- Set tasks -
(a) From the molecular dynamics tutorial, extract the passage starting with "Featurization¶" and going on through "print(diheds[0].shape)".
(b) Continue the msmbuilder tutorial on simulation trajectories from the point where it stops.

Each trajectory is 500 ns in length, and saved at a 50 ps time interval (14
us aggegrate sampling). The simulations were performed using the AMBER99SB-ILDN
force field with GBSA-OBC implicit solvent at 300K, starting from randomly
sampled conformations from an initial 400K unfolding simulation. The
simulations were performed with OpenMM 6.0.1.

The dataset, including the script used to generate the dataset
is available on figshare at

http://dx.doi.org/10.6084/m9.figshare.1030363

Since the data was saved at 50 ps / frame, we only load every 10th frame (with a new frequency of 0.5/ns).

In [2]:

xyz = [t[::10] for t in xyz]
print("{} trajectories".format(len(xyz)))
# msmbuilder does not keep track of units! You must keep track of your
# data's timestep
to_ns = 0.5
print("with length {} ns".format(set(len(x)*to_ns for x in xyz)))

28 trajectories
with length {500.0} ns

Featurization¶

The raw (x, y, z) coordinates from the simulation do not respect the translational and rotational symmetry of our problem. A Featurizer transforms cartesian coordinates into other representations. Here we use the DihedralFeaturizer to turn our data into phi and psi dihedral angles. Observe that the 264*3-dimensional space is reduced to 84 dimensions

In [3]:

from msmbuilder.featurizer import DihedralFeaturizer
featurizer = DihedralFeaturizer(types=['phi', 'psi'])
diheds = featurizer.fit_transform(xyz)

print(xyz[0].xyz.shape)
print(diheds[0].shape)

(1000, 264, 3)
(1000, 84)

Preprocessing¶

Since the range of values in our raw data can vary widely from feature to feature, we can scale values to reduce bias. Here we use the RobustScaler to center and scale our dihedral angles by their respective interquartile ranges.

In [4]:

from msmbuilder.preprocessing import RobustScaler
scaler = RobustScaler()

- Dataset content -
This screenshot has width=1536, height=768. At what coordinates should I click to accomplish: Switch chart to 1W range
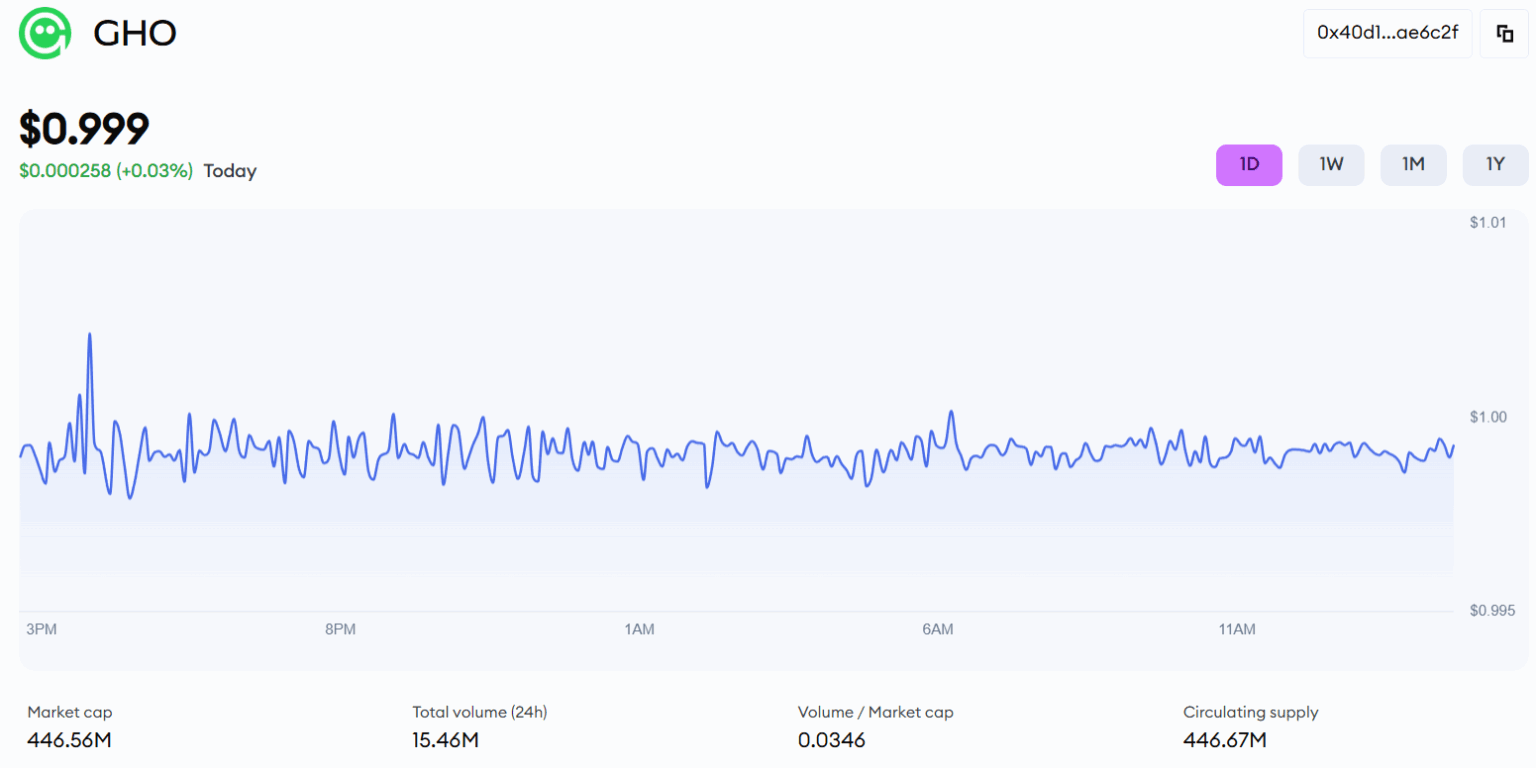(1331, 165)
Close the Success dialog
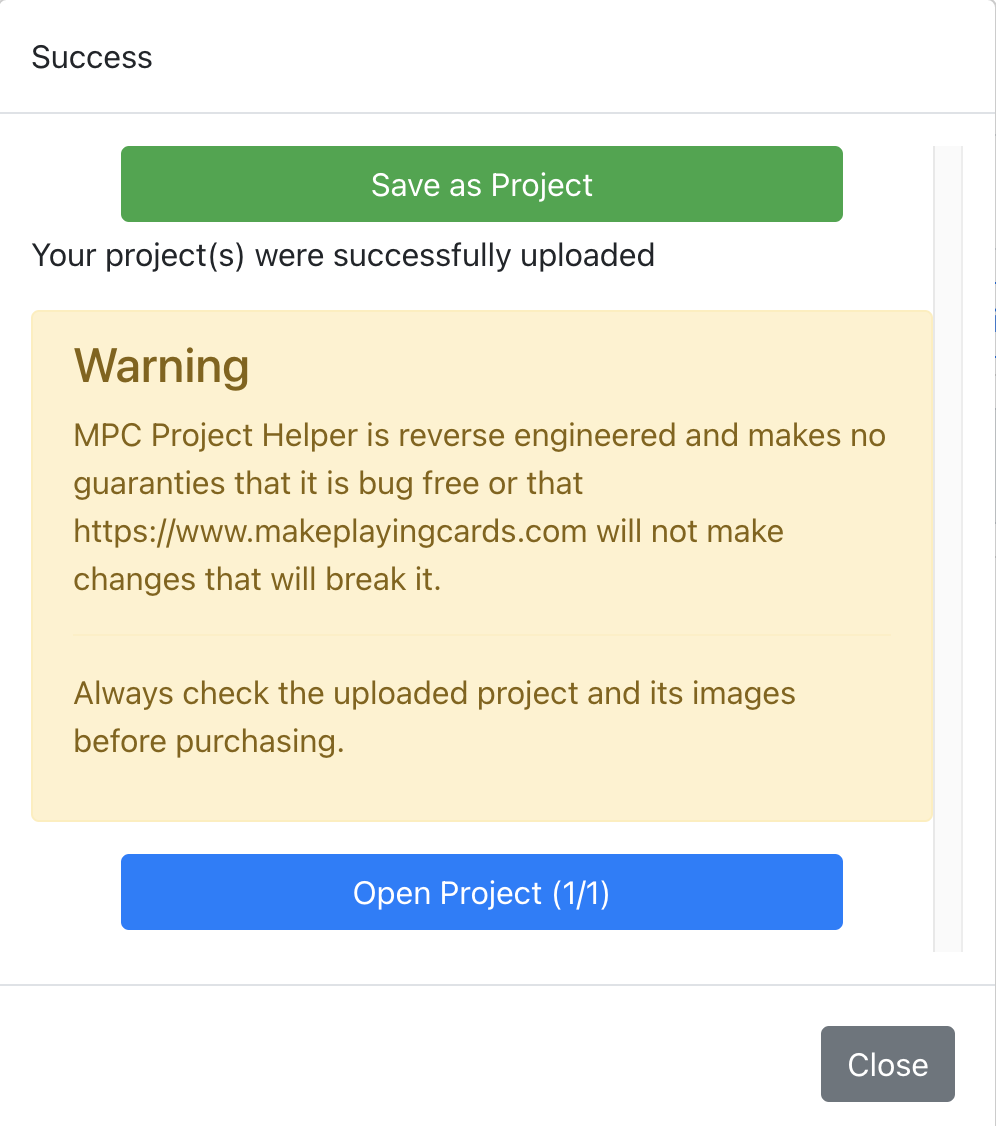The height and width of the screenshot is (1126, 996). (887, 1064)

- Answers to each task -
(a)
Featurization¶

The raw (x, y, z) coordinates from the simulation do not respect the translational and rotational symmetry of our problem. A Featurizer transforms cartesian coordinates into other representations. Here we use the DihedralFeaturizer to turn our data into phi and psi dihedral angles. Observe that the 264*3-dimensional space is reduced to 84 dimensions

In [3]:

from msmbuilder.featurizer import DihedralFeaturizer
featurizer = DihedralFeaturizer(types=['phi', 'psi'])
diheds = featurizer.fit_transform(xyz)

print(xyz[0].xyz.shape)
print(diheds[0].shape)

(b)
scaled_diheds = scaler.fit_transform(diheds)

print(diheds[0].shape)
print(scaled_diheds[0].shape)

(1000, 84)
(1000, 84)

Intermediate kinetic model: tICA¶

tICA is similar to principal component analysis (see "tICA vs. PCA" example). Note that the 84-dimensional space is reduced to 4 dimensions.

In [5]:

from msmbuilder.decomposition import tICA
tica_model = tICA(lag_time=2, n_components=4)
# fit and transform can be done in seperate steps:
tica_model.fit(diheds)
tica_trajs = tica_model.transform(diheds)

print(diheds[0].shape)
print(tica_trajs[0].shape)

(1000, 84)
(1000, 4)

tICA Histogram¶

We can histogram our data projecting along the two slowest degrees of freedom (as found by tICA)

In [6]:

%matplotlib inline
import msmexplorer as msme
import numpy as np
txx = np.concatenate(tica_trajs)
_ = msme.plot_histogram(txx)

/home/travis/miniconda3/envs/docenv/lib/python3.6/site-packages/seaborn/apionly.py:6: UserWarning: As seaborn no longer sets a default style on import, the seaborn.apionly module is deprecated. It will be removed in a future version.
  warnings.warn(msg, UserWarning)

Clustering¶

Conformations need to be clustered into states (sometimes written as microstates). We cluster based on the tICA projections to group conformations that interconvert rapidly. Note that we transform our trajectories from the 4-dimensional tICA space into a 1-dimensional cluster index.

In [7]:

from msmbuilder.cluster import MiniBatchKMeans
clusterer = MiniBatchKMeans(n_clusters=100, random_state=42)
clustered_trajs = clusterer.fit_transform(tica_trajs)

print(tica_trajs[0].shape)
print(clustered_trajs[0].shape)

(1000, 4)
(1000,)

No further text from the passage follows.